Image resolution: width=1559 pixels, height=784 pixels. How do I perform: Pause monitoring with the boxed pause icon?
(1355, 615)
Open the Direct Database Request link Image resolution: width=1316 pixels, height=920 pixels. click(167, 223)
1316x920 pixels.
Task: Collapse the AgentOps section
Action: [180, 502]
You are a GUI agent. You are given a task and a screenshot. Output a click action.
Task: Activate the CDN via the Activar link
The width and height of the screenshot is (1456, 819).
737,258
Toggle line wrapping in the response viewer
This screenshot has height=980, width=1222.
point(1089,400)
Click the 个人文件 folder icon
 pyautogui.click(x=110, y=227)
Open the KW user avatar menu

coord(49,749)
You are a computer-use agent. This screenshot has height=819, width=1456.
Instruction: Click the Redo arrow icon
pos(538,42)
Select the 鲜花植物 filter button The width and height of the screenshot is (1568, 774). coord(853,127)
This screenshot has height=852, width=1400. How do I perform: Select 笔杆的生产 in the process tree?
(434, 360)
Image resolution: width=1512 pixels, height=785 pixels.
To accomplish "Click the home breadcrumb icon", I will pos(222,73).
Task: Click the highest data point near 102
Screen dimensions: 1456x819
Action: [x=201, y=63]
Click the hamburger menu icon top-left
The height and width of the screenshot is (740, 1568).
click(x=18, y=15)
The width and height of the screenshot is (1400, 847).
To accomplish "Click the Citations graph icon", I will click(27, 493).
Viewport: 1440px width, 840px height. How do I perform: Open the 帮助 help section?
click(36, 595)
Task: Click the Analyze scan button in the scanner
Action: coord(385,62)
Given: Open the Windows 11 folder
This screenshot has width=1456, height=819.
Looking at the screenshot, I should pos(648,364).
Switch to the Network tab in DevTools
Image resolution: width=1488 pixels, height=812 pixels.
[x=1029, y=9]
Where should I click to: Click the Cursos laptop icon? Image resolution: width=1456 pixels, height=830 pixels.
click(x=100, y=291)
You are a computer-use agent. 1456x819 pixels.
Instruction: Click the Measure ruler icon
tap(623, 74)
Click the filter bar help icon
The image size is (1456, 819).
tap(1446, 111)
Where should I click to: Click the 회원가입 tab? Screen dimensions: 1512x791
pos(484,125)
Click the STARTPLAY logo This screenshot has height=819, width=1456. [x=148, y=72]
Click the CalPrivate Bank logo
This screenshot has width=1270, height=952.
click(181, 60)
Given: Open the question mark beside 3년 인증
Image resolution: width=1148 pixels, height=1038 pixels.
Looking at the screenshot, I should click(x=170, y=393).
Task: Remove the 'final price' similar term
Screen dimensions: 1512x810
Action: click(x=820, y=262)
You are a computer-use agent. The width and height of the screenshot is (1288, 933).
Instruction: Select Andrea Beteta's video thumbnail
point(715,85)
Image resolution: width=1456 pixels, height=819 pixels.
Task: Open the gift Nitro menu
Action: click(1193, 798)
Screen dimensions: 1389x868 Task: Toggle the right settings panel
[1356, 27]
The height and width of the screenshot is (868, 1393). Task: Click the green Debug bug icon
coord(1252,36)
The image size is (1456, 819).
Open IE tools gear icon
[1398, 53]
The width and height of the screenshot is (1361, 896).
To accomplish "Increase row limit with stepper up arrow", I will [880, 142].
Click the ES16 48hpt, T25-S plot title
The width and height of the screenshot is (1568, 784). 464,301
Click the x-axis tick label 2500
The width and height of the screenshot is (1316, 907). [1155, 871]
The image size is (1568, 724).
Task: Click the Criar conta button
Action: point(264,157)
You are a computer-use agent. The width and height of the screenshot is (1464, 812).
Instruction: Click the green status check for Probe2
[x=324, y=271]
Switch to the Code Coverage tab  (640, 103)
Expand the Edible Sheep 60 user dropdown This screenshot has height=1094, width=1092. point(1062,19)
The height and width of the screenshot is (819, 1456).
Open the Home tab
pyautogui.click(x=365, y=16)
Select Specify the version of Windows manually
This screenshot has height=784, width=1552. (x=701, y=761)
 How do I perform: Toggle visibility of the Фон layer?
# # # # #
▸ **WORK TO COMPLETE**
Transcribe the listing above exactly, including every line.

▸ **ANSWER SECTION**
Image resolution: width=1559 pixels, height=784 pixels. How do I perform: Pause monitoring with the boxed pause icon?
(1355, 615)
Open the Direct Database Request link Image resolution: width=1316 pixels, height=920 pixels. click(167, 223)
1316x920 pixels.
Task: Collapse the AgentOps section
Action: [180, 502]
You are a GUI agent. You are given a task and a screenshot. Output a click action.
Task: Activate the CDN via the Activar link
The width and height of the screenshot is (1456, 819).
737,258
Toggle line wrapping in the response viewer
This screenshot has height=980, width=1222.
point(1089,400)
Click the 个人文件 folder icon
 pyautogui.click(x=110, y=227)
Open the KW user avatar menu

coord(49,749)
You are a computer-use agent. This screenshot has height=819, width=1456.
Instruction: Click the Redo arrow icon
pos(538,42)
Select the 鲜花植物 filter button The width and height of the screenshot is (1568, 774). coord(853,127)
This screenshot has height=852, width=1400. How do I perform: Select 笔杆的生产 in the process tree?
(434, 360)
Image resolution: width=1512 pixels, height=785 pixels.
To accomplish "Click the home breadcrumb icon", I will pos(222,73).
Task: Click the highest data point near 102
Screen dimensions: 1456x819
Action: [x=201, y=63]
Click the hamburger menu icon top-left
The height and width of the screenshot is (740, 1568).
click(x=18, y=15)
The width and height of the screenshot is (1400, 847).
To accomplish "Click the Citations graph icon", I will click(27, 493).
Viewport: 1440px width, 840px height. How do I perform: Open the 帮助 help section?
click(36, 595)
Task: Click the Analyze scan button in the scanner
Action: coord(385,62)
Given: Open the Windows 11 folder
This screenshot has width=1456, height=819.
Looking at the screenshot, I should pos(648,364).
Switch to the Network tab in DevTools
Image resolution: width=1488 pixels, height=812 pixels.
[x=1029, y=9]
Where should I click to: Click the Cursos laptop icon? Image resolution: width=1456 pixels, height=830 pixels.
click(x=100, y=291)
You are a computer-use agent. 1456x819 pixels.
Instruction: Click the Measure ruler icon
tap(623, 74)
Click the filter bar help icon
The image size is (1456, 819).
tap(1446, 111)
Where should I click to: Click the 회원가입 tab? Screen dimensions: 1512x791
pos(484,125)
Click the STARTPLAY logo This screenshot has height=819, width=1456. [x=148, y=72]
Click the CalPrivate Bank logo
This screenshot has width=1270, height=952.
click(181, 60)
Given: Open the question mark beside 3년 인증
Image resolution: width=1148 pixels, height=1038 pixels.
Looking at the screenshot, I should click(x=170, y=393).
Task: Remove the 'final price' similar term
Screen dimensions: 1512x810
Action: click(x=820, y=262)
You are a computer-use agent. The width and height of the screenshot is (1288, 933).
Instruction: Select Andrea Beteta's video thumbnail
point(715,85)
Image resolution: width=1456 pixels, height=819 pixels.
Task: Open the gift Nitro menu
Action: click(1193, 798)
Screen dimensions: 1389x868 Task: Toggle the right settings panel
[1356, 27]
The height and width of the screenshot is (868, 1393). Task: Click the green Debug bug icon
coord(1252,36)
The image size is (1456, 819).
Open IE tools gear icon
[1398, 53]
The width and height of the screenshot is (1361, 896).
To accomplish "Increase row limit with stepper up arrow", I will [880, 142].
Click the ES16 48hpt, T25-S plot title
The width and height of the screenshot is (1568, 784). 464,301
Click the x-axis tick label 2500
The width and height of the screenshot is (1316, 907). [1155, 871]
The image size is (1568, 724).
Task: Click the Criar conta button
Action: point(264,157)
You are a computer-use agent. The width and height of the screenshot is (1464, 812).
Instruction: Click the green status check for Probe2
[x=324, y=271]
Switch to the Code Coverage tab  (640, 103)
Expand the Edible Sheep 60 user dropdown This screenshot has height=1094, width=1092. point(1062,19)
The height and width of the screenshot is (819, 1456).
Open the Home tab
pyautogui.click(x=365, y=16)
Select Specify the version of Windows manually
This screenshot has height=784, width=1552. (x=701, y=761)
 How do I perform: Toggle visibility of the Фон layer?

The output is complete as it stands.